▸ Exercise brief: Reproduce word for word the stretch of the article on the Berkeley High safety plan from "A school resource" through "for new uniforms.".

Heredia-Peltz also said Berkeley High was exploring recommendations by the Safety Committee to have the school’s safety officers wear easily identifiable uniforms, which would help tell them apart from criminals, but the matter would have to be negotiated with the union first.  

“It will help everybody know who the safety officers are—if they are part of the problem or adults trying to help,” van Krieken said.  

Huyett said that both the Safety Committee and the Berkeley Police Department had made a request for the uniforms.  

In response to the committee’s call for additional school resource officers who would work with Berkeley police to address crime, Heredia-Peltz said the school was working with the Berkeley Police Department to coordinate services when Officer Mitch Collins, the current school resource officer, is unavailable. Collins works at the school four days a week.  

A school resource officer is a Berkeley police officer assigned to Berkeley High to advise students who witness or are victimized in a campus crime.  

Huyett explained that while additional resources might not be possible this year given the district’s budget deficit, there was money from safety grants for new uniforms.  

“I am extremely happy they are moving forward with it,” said Roos-Collins. “I just hope they don’t spend the money signing off on uniforms before consulting with the Police Department.”  

The school will also implement a more prominent incident-reporting program which will allow people to confidentially report incidents immediately in case they fear retribution. Morgan said students would be able to fill out forms easily available at the front desk to complain about thefts, fights, bullying and harassment.  

The administration, he said, would have to lay out clear plans about how they implemented “stop cards”—a card filled out by safety officers when they encountered nonstudents.  

“What is not clear to us is what happens with the stop cards, what is the procedure stop cards are part of,” he said. “The language provided by the administration is very vague when it comes to the legal requirements issuing restraining orders. That was something committee members were interested in pursuing this year but were not able to get around to.”  

The updated version of the safety plan aims to reduce robberies and thefts by 20 percent.  

The school reported a large number of strong-arm robberies in and around Martin Luther King Jr. Civic Center Park last fall. Morgan said that although the string of robberies was curtailed by arrests, thefts continue to occur around campus.  

The committee also hopes to decrease physical and verbal altercations by 20 percent and cut back on drug and alcohol use by 10 percent. Survey results from the 2008 California Healthy Kids Survey show self-reported drug and alcohol use at Berkeley High to be twice the national average.  

The school also plans to craft a more comprehensive disaster plan to deal with earthquakes and other natural disasters.  

Roos-Collins said that although the high school had carried out the number of fire and earthquake drills required by state law, it was still working on finalizing a disaster plan.  

“The school has always had an emergency plan, but it ended with evacuation,” she said. “We never had a disaster plan—something we need when neither the Fire Department nor Police Department will come to our help. The Safety Committee is working on a disaster plan, but we still have a long way to go.”  

Morgan said he hoped Berkeley High would also adopt a more open and transparent approach to improve the membership process for the Safety Committee.  

“There have been issues about who should represent parents, which has caused the meetings to not achieve the kind of success we anticipated,” he said. “Some members have resigned after being frustrated at the speed we were making progress. We want to welcome as many parents and teachers as possible.”  

The committee currently has five to six parents, at least one teacher and several administrators, including Heredia-Peltz and Dean of Students Alejandro Ramos, who serves as chair.

▸ Data excerpt:
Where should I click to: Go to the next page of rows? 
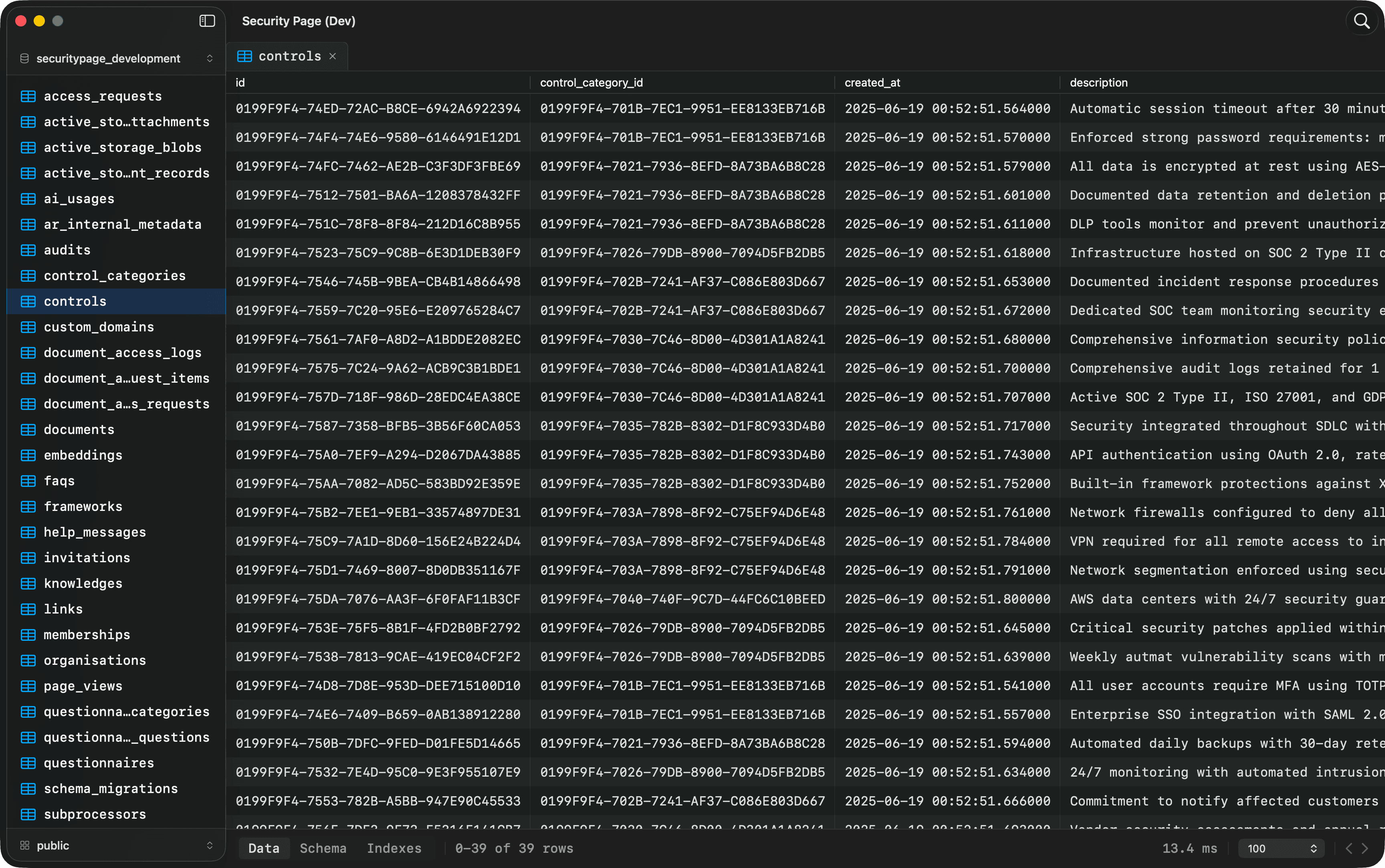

▸ Solution for this exercise:
A school resource officer is a Berkeley police officer assigned to Berkeley High to advise students who witness or are victimized in a campus crime.  

Huyett explained that while additional resources might not be possible this year given the district’s budget deficit, there was money from safety grants for new uniforms.